É uma pena que o filme passe em poucas salas. Ele conta cinco histórias de amor e sexo que podem surpreender um pouco quem não tenha uma certa familiaridade com o vasto campo das ditas parafilias (ou seja, formas "diferentes" de amar).

Se, dos nossos dois grupos, você pertence ao primeiro, o filme terá o efeito (benéfico) de aumentar sua tolerância; descobrir e entender desejos diferentes do da gente é o melhor jeito de começar a entender o desejo que nos anima. Além disso, as histórias conseguem ser leves e muito bem-humoradas sem se tornar cômicas (o que as afastaria de nós, tornando-as "pitorescas"). Ou seja, a gente ri bastante no filme, mas não tanto dos protagonistas e de seus estranhos desejos, quanto, sobretudo, de nós mesmos.

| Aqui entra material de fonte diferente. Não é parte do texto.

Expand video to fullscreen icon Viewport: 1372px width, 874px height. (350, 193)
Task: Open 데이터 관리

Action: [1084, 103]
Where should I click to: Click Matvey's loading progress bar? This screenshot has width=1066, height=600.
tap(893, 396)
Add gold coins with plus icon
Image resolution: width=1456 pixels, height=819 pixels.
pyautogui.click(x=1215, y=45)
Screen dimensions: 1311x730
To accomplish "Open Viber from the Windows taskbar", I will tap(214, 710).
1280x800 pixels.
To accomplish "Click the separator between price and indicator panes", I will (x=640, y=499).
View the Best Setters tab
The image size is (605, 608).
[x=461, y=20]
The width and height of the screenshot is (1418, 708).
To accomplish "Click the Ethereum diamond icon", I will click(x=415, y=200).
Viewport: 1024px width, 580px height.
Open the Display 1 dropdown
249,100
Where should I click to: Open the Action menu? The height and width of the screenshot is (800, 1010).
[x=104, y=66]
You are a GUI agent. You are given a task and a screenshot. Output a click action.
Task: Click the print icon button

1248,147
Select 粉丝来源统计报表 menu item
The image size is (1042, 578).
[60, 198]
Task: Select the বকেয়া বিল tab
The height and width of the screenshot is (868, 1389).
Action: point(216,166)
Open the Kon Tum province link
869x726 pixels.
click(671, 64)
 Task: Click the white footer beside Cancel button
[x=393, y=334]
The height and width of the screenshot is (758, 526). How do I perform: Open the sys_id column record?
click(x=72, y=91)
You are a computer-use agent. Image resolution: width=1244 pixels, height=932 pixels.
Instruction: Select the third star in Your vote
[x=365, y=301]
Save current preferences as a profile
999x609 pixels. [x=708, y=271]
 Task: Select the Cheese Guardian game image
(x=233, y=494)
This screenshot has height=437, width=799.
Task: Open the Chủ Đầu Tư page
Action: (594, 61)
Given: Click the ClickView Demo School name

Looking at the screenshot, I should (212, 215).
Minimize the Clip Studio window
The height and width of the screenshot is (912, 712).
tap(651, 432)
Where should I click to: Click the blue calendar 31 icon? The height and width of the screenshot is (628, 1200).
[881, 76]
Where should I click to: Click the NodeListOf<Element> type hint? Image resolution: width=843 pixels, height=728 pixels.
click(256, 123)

Se, dos nossos dois grupos, você pertence ao segundo, o filme terá o efeito (também benéfico) de retirar um pouco do caráter trágico da experiência de quem alimenta seu desejo em fantasias menos comuns.

Seja como for, que você esteja entre os primeiros ou entre os segundos, o filme não nos deixa subestimar ou, pior, desrespeitar as fantasias (dos outros e nossas). Isso, por si só, é uma forma de sabedoria, que tem consequências práticas imediatas na vida amorosa.

Um exemplo. Imaginemos que cada indivíduo (até se pertencer ao nosso primeiro grupo) tenha uma fantasia (consciente ou inconsciente), a qual rege seu desejo sexual. Essa fantasia pode ser reprimida, esquecida, confinada num armário, mas ela não vai mudar.

Conclusão: se você tem repugnância pela fantasia sexual de seu amado ou de sua amada, ou simplesmente se você não a curte, pois bem, desista dele ou dela.

Nunca se engaje numa relação imaginando que, "pela força do amor", você vai poder modificar a fantasia sexual de seu parceiro ou parceira. Tampouco se engaje numa relação com o projeto de tornar irrelevante a fantasia do outro ("ele vai se acostumar a gostar de mim como eu sou, sem todas essas frescuras etc.").

As fantasias sexuais de alguém não mudam quanto ao essencial. Também é impossível que cada um de nós encontre um parceiro ou uma parceira que tenha uma fantasia complementar à nossa. Apesar disso, como mostra "Kiki", cotidianamente, acontece um milagre: casais se encontram, se formam e, bem ou mal, fazem sexo juntos.